Fire Emblem: Awakening

(Artikel)
Haris Odobašić, 27. Juni 2013

Fire Emblem: Awakening

Rundenstrategie für Einsteiger und Profis

Wenn es um Videospielnischen geht, ist im Westen wohl kaum etwas exotischer als Strategie-RPGs, die Vertreter des Rollenspielgenres, die euch gerne auf schachbrettartige Felder schicken, in denen ihr Runde um Runde in taktisch meist hoch anspruchsvollen Gefechten eure Figuren zieht. In Japan hingegen ist das Genre vergleichsweise populär, weswegen schon alte Konsolen nicht ohne auskamen: Nintendo hatte die Fire-Emblem-Reihe, für Sega-Fans gab es Shining Force und mittlerweile gibt es dutzende Vertreter für alle wichtigen Konsolen, zurzeit wohl am bekanntesten in Form von Disgaea, ohne jemals im Westen aus der Nische zu brechen. Das Genre ist so klein, dass Nintendo sogar den Entwicklern von Fire Emblem ein Ultimatum stellte im Bezug auf die Verkaufszahlen. Unter diesem Druck ist mit Fire Emblem: Awakening wohl einer der einsteigerfreundlichsten Vertreter des Genres entstanden -- und das ohne für Profis unattraktiv zu werden.

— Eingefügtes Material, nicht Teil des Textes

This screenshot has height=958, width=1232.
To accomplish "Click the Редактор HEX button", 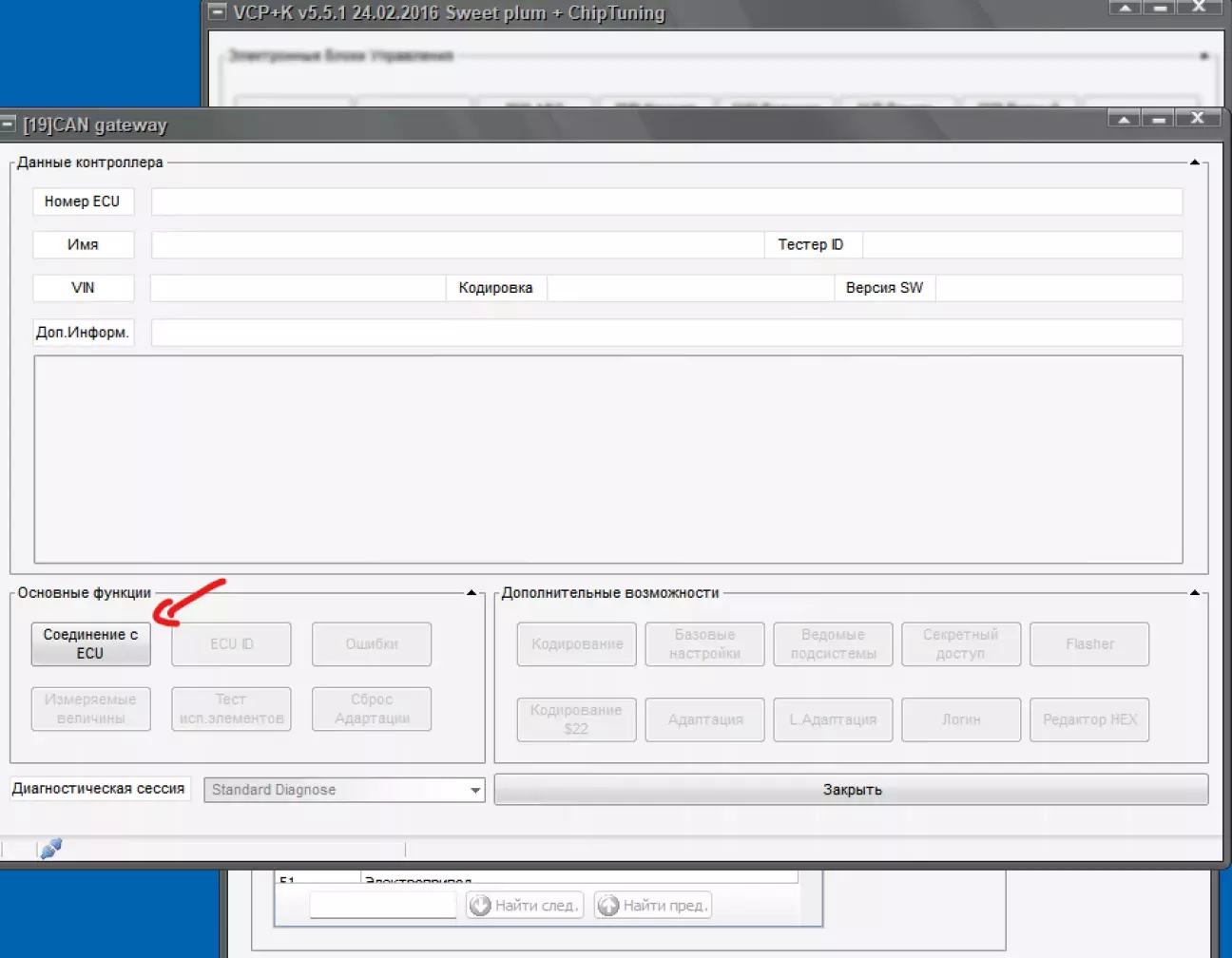I will pyautogui.click(x=1089, y=719).
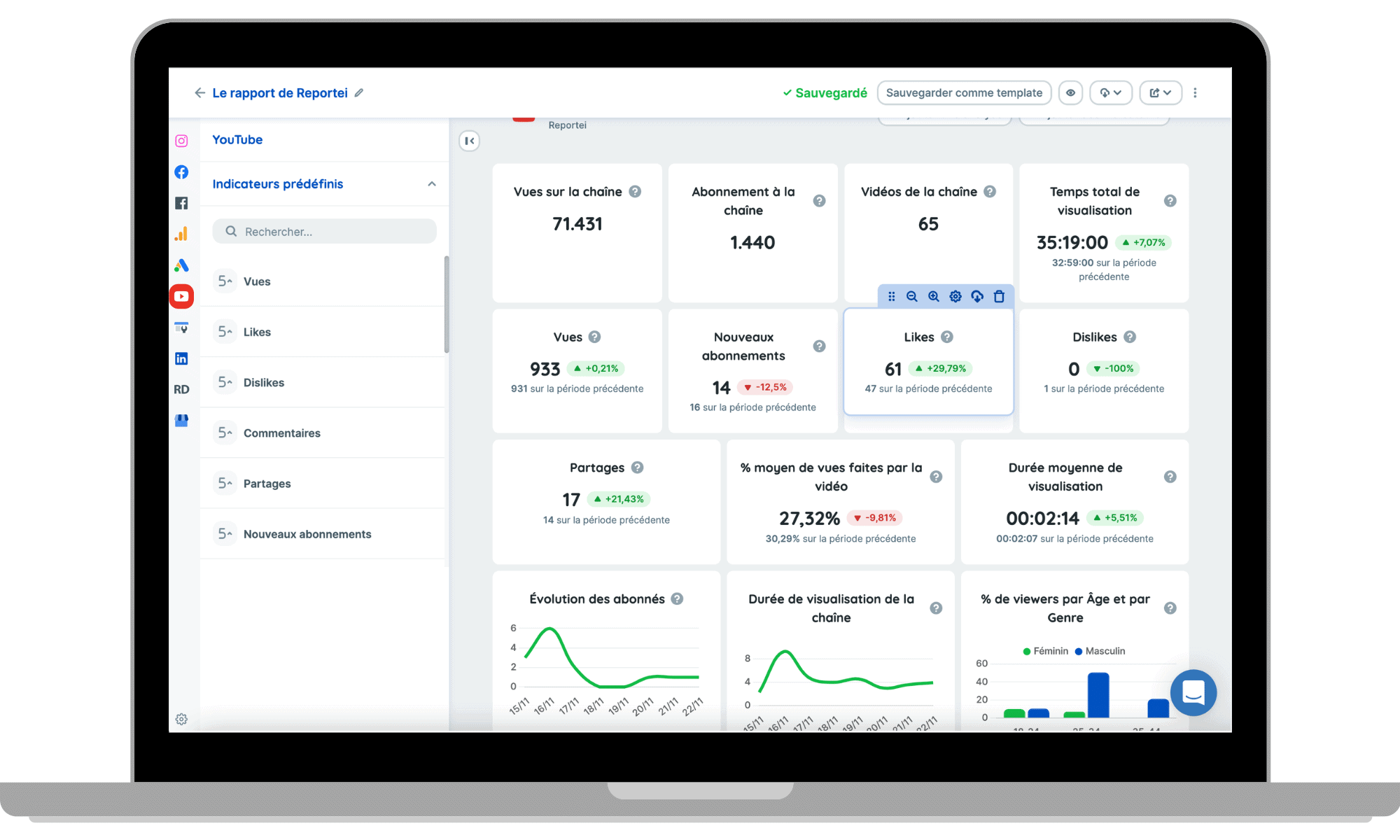Select Nouveaux abonnements metric item
The image size is (1400, 840).
(x=307, y=534)
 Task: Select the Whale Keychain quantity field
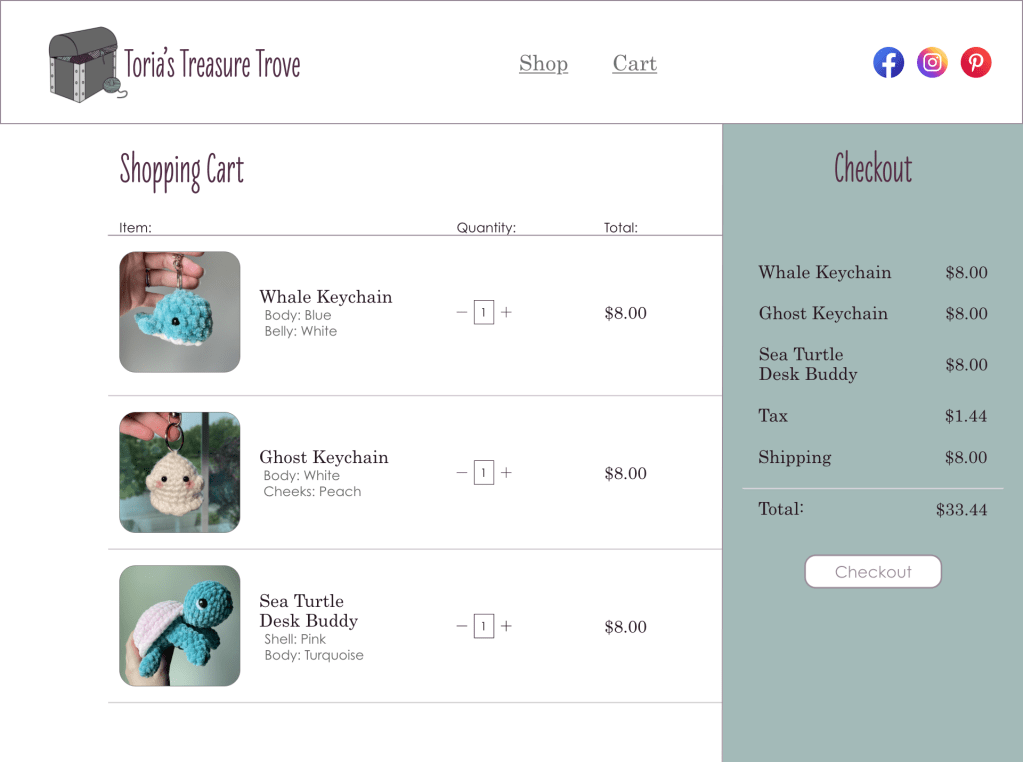click(484, 313)
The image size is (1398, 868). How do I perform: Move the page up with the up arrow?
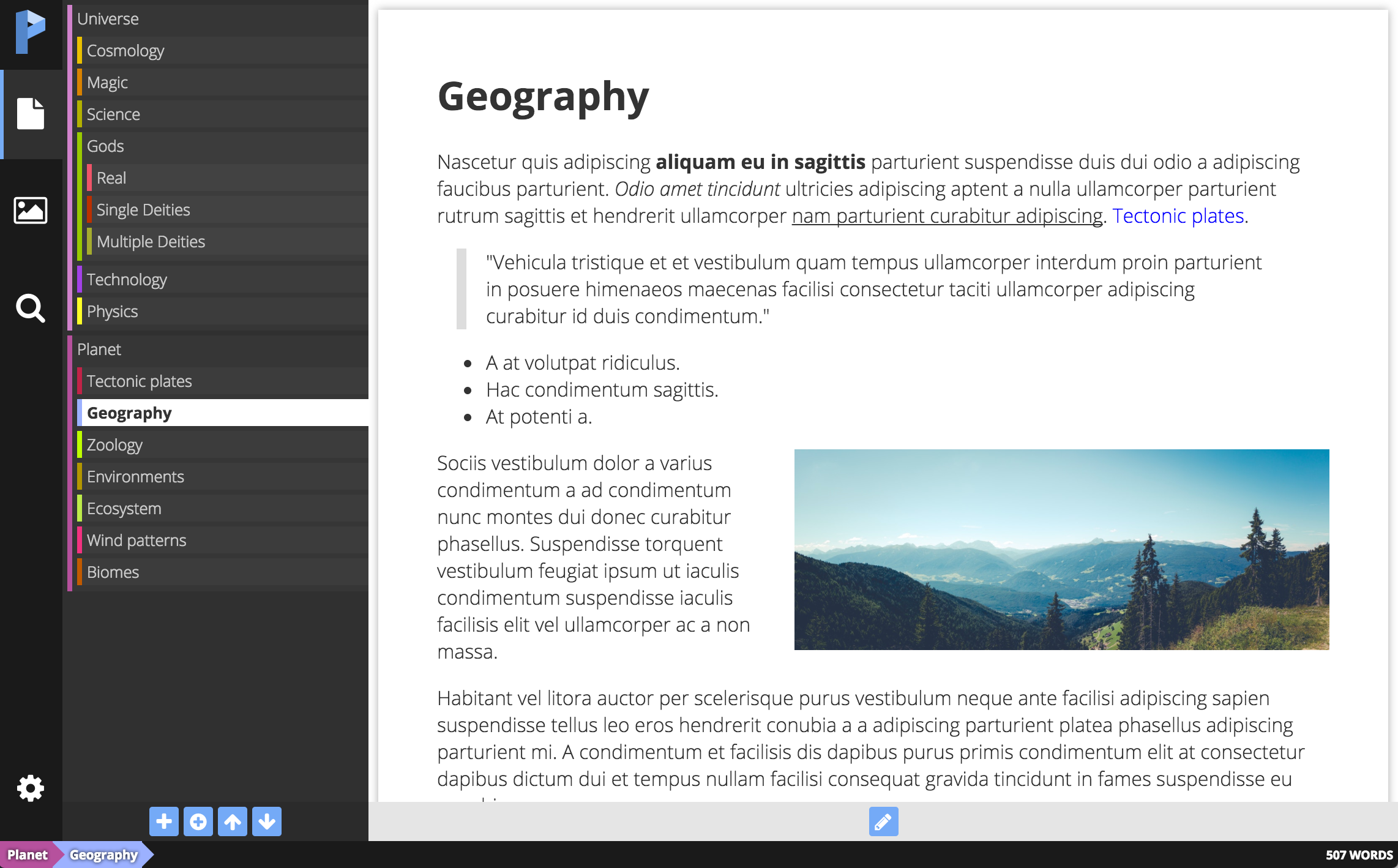click(233, 821)
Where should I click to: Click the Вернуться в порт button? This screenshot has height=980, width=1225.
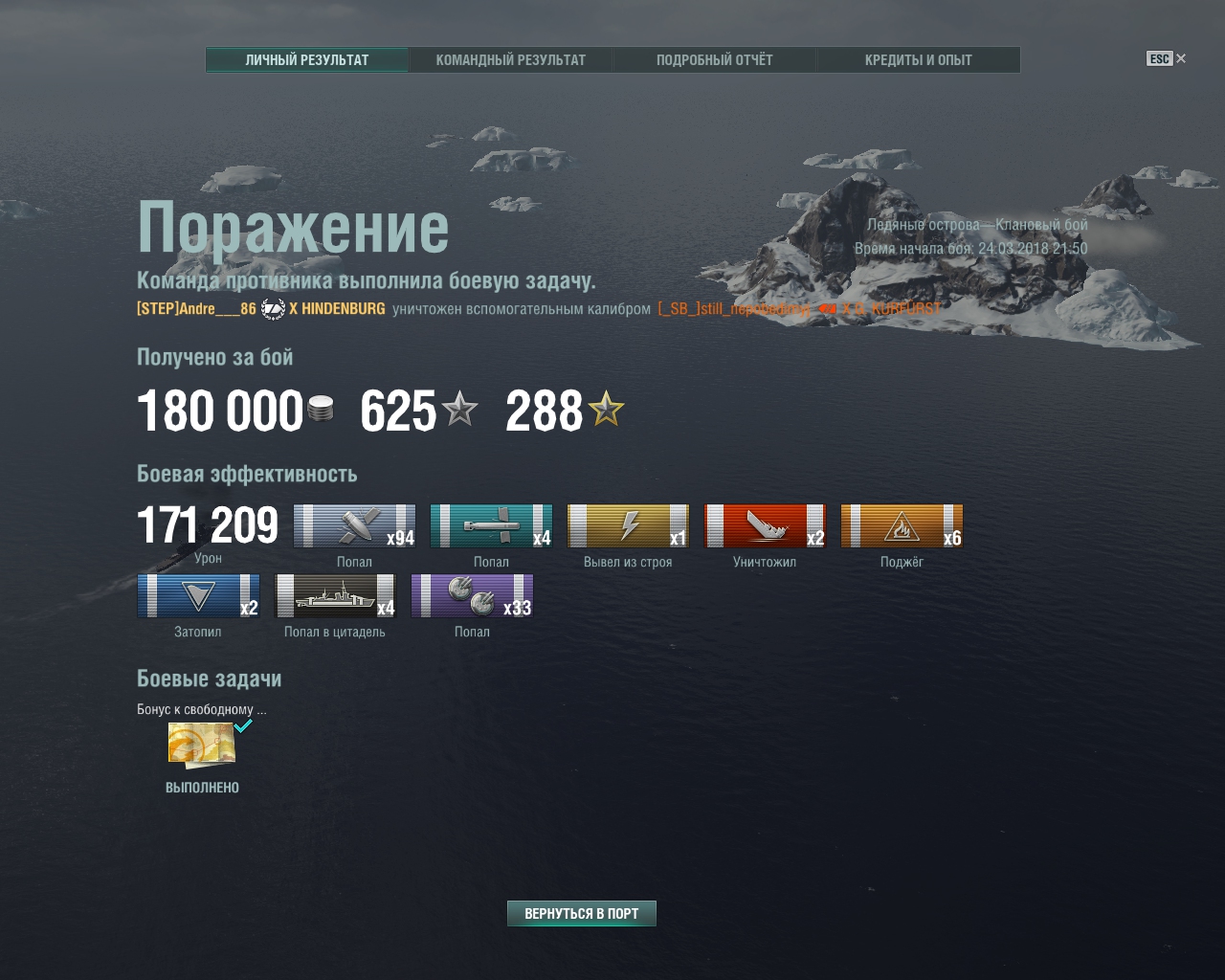581,913
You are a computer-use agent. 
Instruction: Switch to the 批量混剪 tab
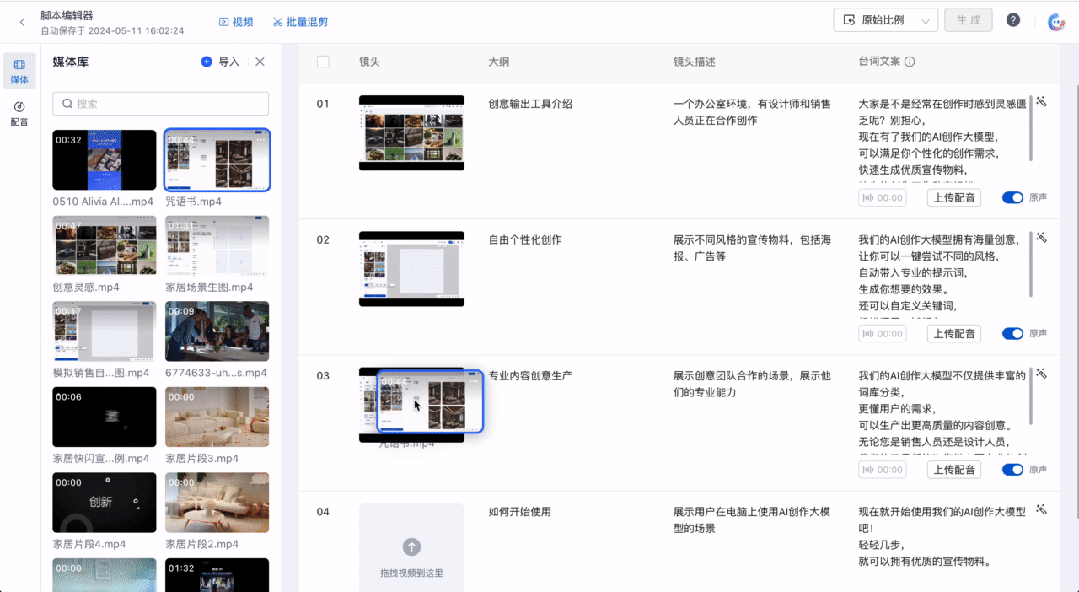pos(300,22)
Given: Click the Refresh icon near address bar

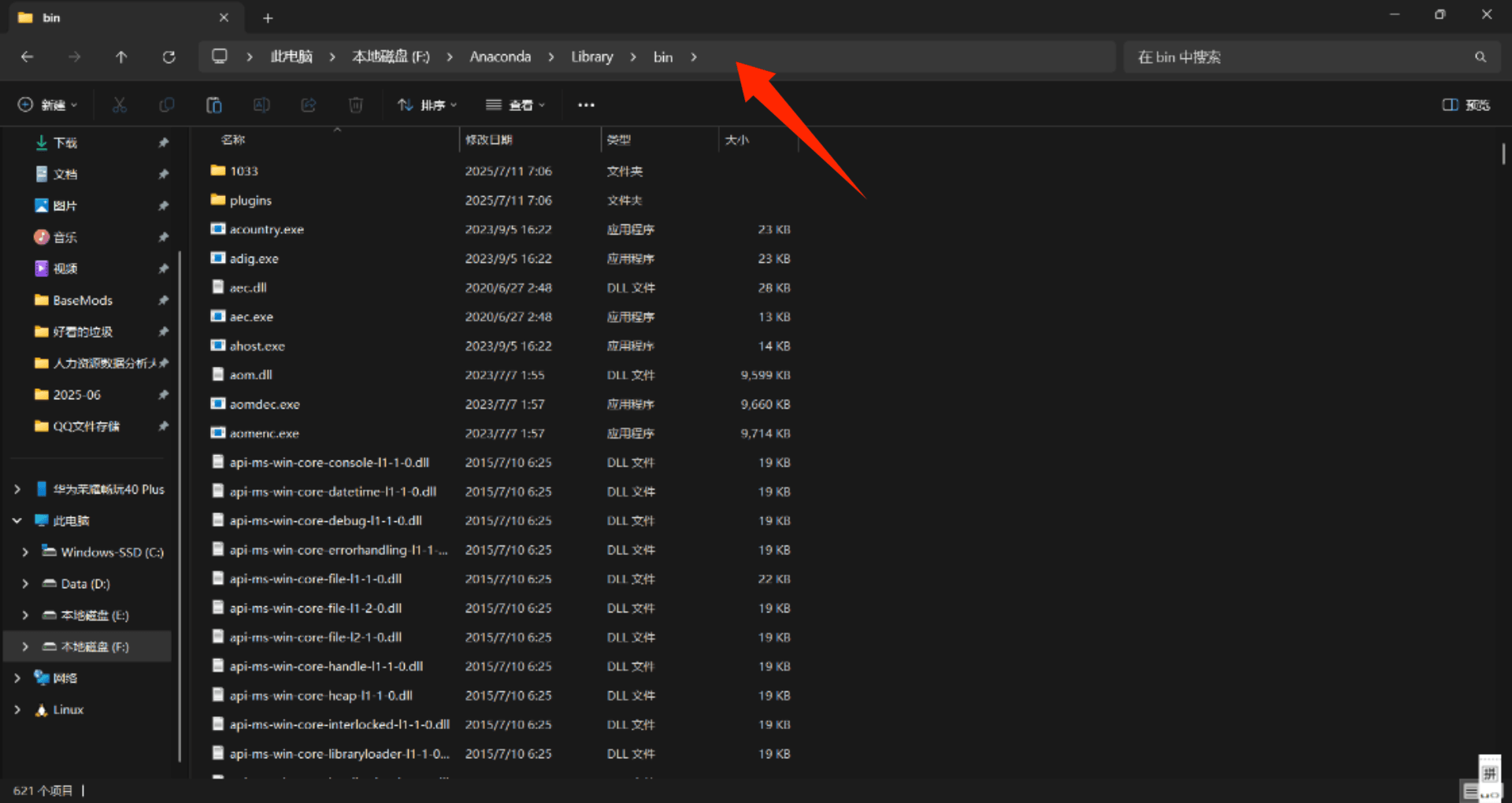Looking at the screenshot, I should [x=169, y=57].
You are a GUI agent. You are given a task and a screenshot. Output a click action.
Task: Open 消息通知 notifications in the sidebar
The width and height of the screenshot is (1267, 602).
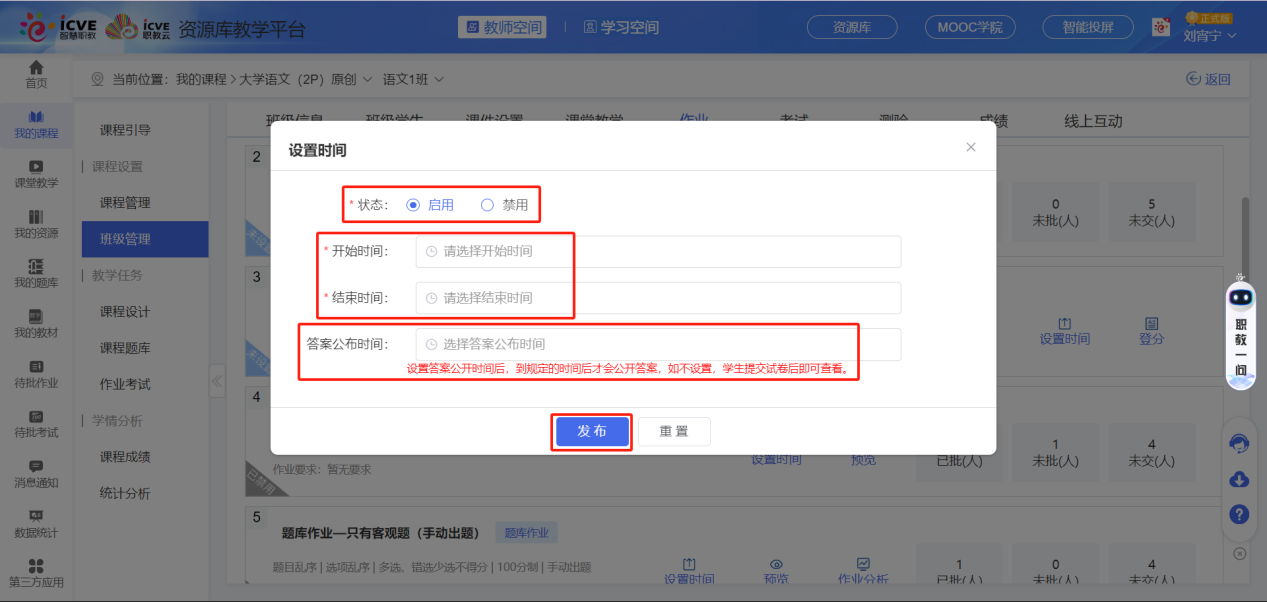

Aber fangen wir beim Anfang an: eure Figur, die frei erstellt werden kann, wacht mit Amnesie auf einer Wiese auf, wo ihr von Chrom, seines Zeichens Prinz des friedliebenden Landes Ylisse, geweckt werdet. Da ihr euch als brillanter Taktiker herausstellt, rekrutiert euch der junge Prinz für seine Armee, wo ihr eurer mysteriösen Vergangenheit auf die Schliche kommt und gleichzeitig helft, Ylisse gegen Bedrohungen aus anderen Ländern zu verteidigen. Das klingt etwas einfallslos und leider wird der Plot, nach einem ganz angenehmen Anfang, ziemlich schnell vorhersehbar. Das macht die Geschichte nicht schlecht, aber gleichzeitig fehlen die ganz großen Überraschungen, um euch wirklich mitzureißen. Schade ist auch, dass manche der billigsten Tricks in der Videospielkiste ausgepackt werden. An einem sehr wichtigen Punkt in der Geschichte darf man zum Beispiel selbst über das Schicksal einer Figur entscheiden, nur um festzustellen, dass die eigene Entscheidung komplett irrelevant ist.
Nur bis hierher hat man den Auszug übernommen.